[Dataset excerpts]
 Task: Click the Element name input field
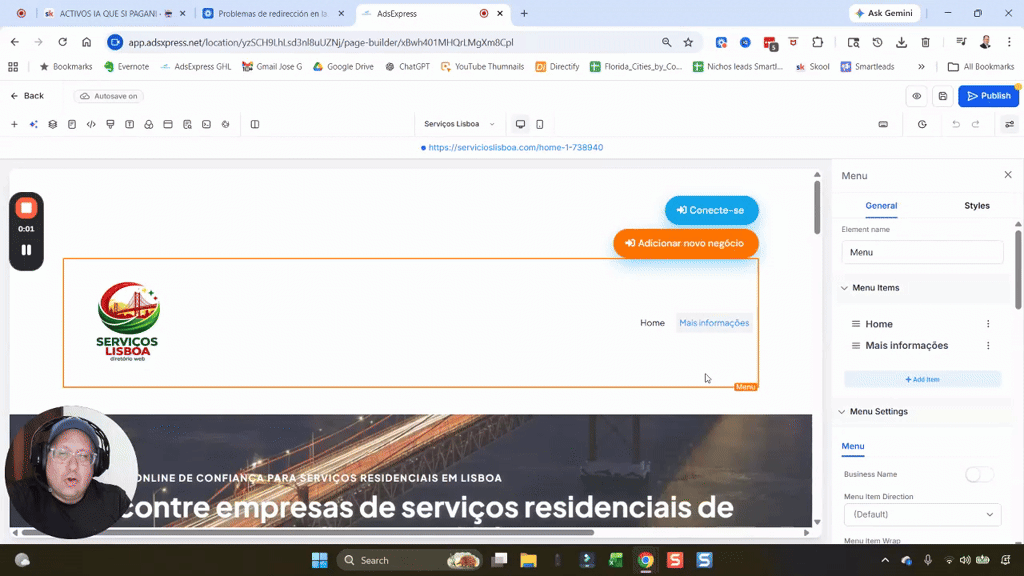point(921,251)
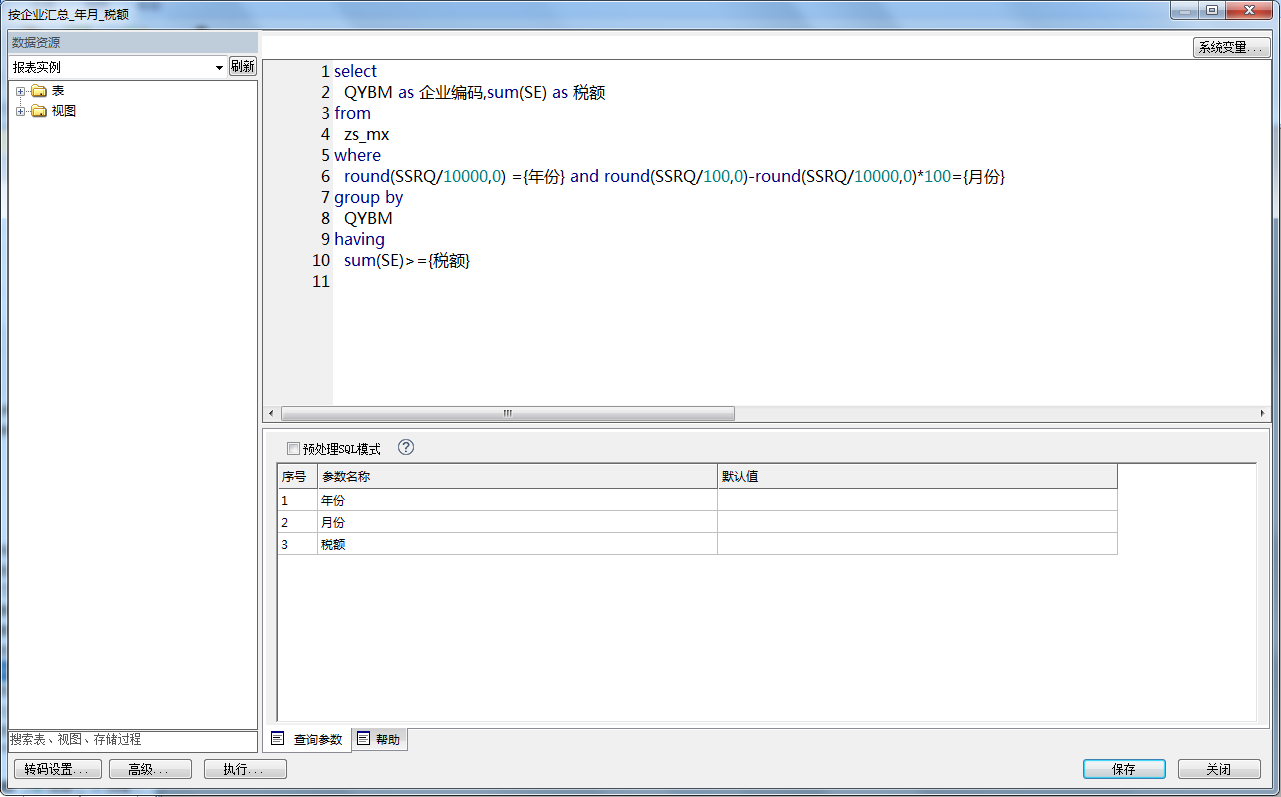
Task: Click the help question mark icon
Action: coord(406,448)
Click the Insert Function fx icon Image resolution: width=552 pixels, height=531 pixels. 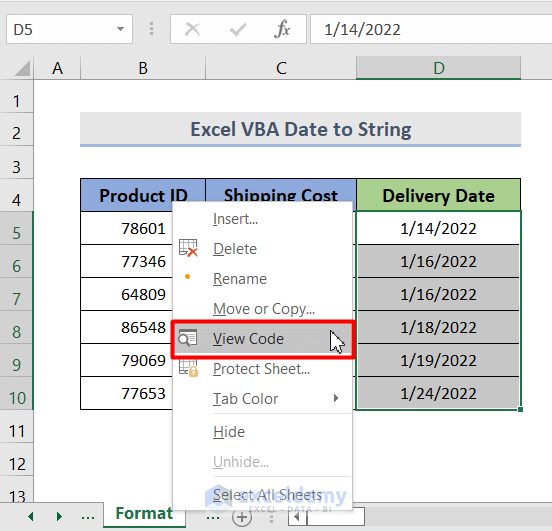282,29
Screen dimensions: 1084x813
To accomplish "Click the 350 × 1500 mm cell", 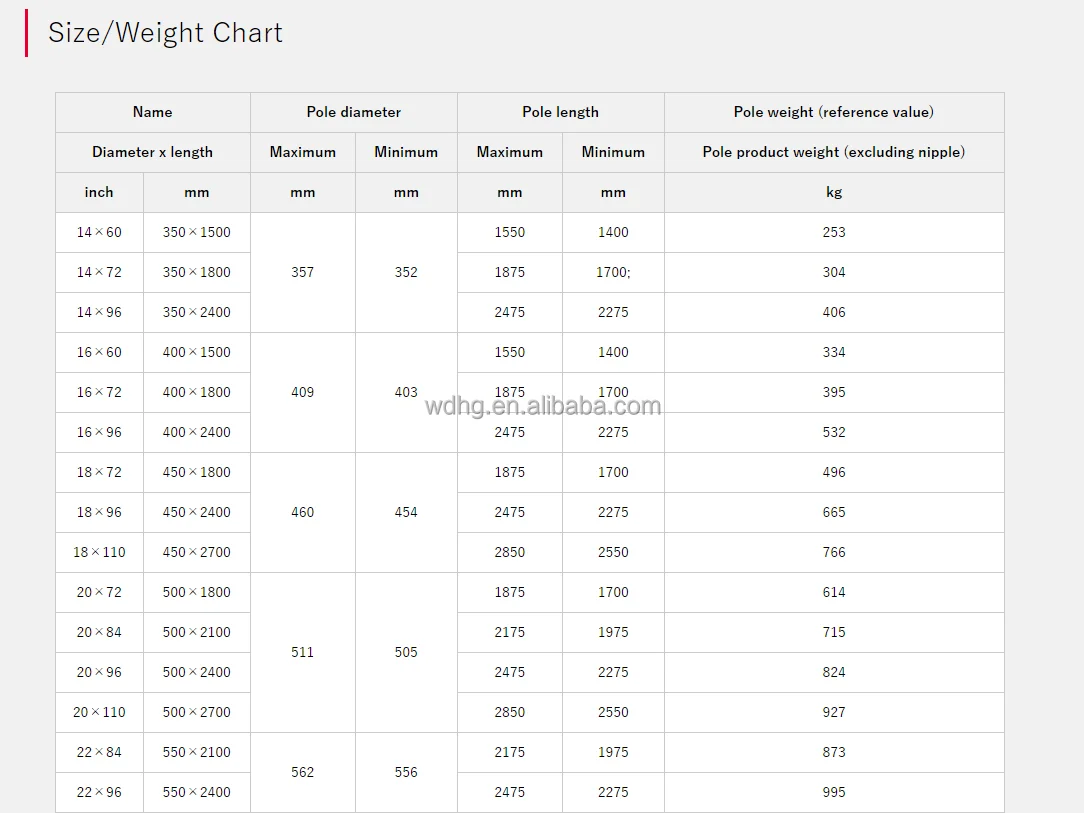I will (x=196, y=232).
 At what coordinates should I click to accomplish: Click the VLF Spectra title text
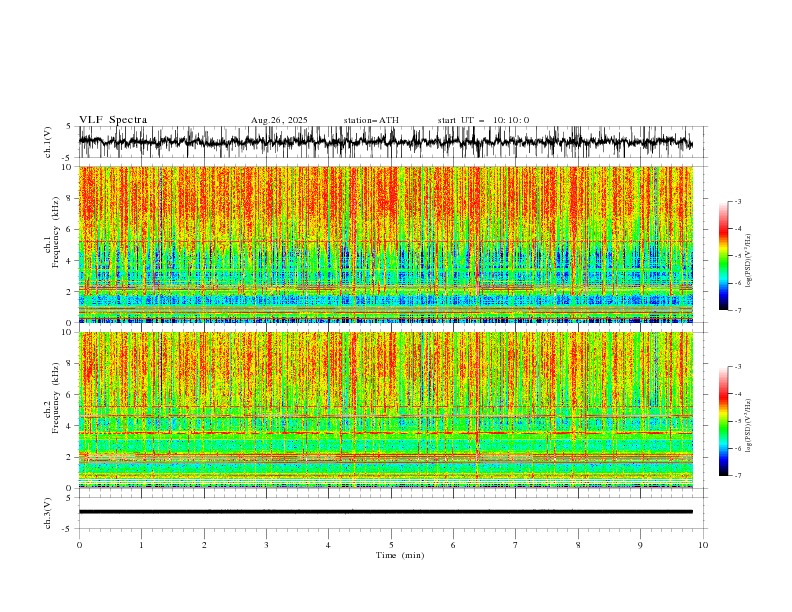pos(113,120)
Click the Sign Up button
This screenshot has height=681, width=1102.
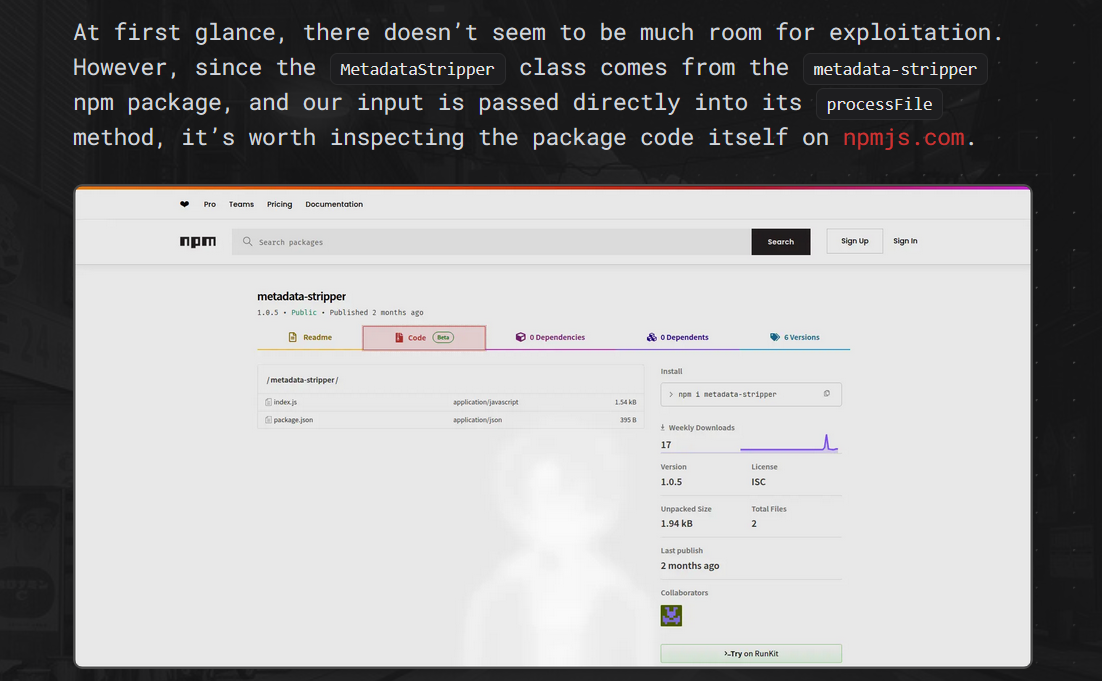854,241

■ Your assignment
The answer must be an exact transcription of the lines from the one containing "At what coordinates" through the last line of the records above, both included, with no pictures.

■ Task output
 At what coordinates should I click to accomplish: Click the VLF Spectra title text
pos(113,120)
Click the Sign Up button
This screenshot has height=681, width=1102.
854,241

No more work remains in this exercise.